Instructions for the task >>
Work through the listing below and count the lines that hold "every". Answer with the number alone.

Supplied entries >>
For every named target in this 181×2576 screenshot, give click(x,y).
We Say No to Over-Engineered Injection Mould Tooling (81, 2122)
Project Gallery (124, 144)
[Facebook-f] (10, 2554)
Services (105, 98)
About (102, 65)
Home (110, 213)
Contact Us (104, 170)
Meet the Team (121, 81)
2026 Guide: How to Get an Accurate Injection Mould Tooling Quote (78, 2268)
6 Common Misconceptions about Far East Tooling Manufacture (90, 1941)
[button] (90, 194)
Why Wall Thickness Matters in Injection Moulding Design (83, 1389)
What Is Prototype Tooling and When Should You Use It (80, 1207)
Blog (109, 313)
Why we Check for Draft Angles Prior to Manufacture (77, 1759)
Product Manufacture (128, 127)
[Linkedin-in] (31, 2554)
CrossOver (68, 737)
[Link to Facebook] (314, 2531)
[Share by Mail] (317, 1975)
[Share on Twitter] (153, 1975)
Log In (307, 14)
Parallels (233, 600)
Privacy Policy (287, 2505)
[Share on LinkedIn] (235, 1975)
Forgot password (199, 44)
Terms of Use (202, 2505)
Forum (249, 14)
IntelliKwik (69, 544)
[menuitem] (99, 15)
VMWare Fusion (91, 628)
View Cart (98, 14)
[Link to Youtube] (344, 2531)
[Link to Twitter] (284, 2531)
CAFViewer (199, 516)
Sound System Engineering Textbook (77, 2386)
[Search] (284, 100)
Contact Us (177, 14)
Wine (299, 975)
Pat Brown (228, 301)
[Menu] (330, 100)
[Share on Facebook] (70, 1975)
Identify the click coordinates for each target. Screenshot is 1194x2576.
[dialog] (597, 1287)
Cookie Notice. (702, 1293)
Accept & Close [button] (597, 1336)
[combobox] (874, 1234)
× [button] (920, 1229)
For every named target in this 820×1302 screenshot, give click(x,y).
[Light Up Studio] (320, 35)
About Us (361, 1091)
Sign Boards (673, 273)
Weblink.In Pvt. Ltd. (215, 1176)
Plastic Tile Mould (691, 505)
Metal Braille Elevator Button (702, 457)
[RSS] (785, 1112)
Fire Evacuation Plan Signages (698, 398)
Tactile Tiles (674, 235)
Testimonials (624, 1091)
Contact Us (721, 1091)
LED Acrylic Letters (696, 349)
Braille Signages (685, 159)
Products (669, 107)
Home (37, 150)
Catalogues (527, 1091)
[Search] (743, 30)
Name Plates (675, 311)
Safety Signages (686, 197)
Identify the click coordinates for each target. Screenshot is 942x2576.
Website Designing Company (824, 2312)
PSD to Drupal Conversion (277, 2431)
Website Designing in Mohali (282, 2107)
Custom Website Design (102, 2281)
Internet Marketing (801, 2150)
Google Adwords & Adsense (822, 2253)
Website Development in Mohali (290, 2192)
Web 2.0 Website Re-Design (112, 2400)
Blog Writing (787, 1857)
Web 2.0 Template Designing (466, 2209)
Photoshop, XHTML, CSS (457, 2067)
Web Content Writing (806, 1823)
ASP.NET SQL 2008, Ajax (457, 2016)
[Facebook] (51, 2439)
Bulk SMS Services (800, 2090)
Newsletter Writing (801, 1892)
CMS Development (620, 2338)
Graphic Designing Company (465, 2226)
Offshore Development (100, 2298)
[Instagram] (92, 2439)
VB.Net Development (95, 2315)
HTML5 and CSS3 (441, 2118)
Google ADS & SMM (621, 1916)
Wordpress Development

Reply to the exercise >>
2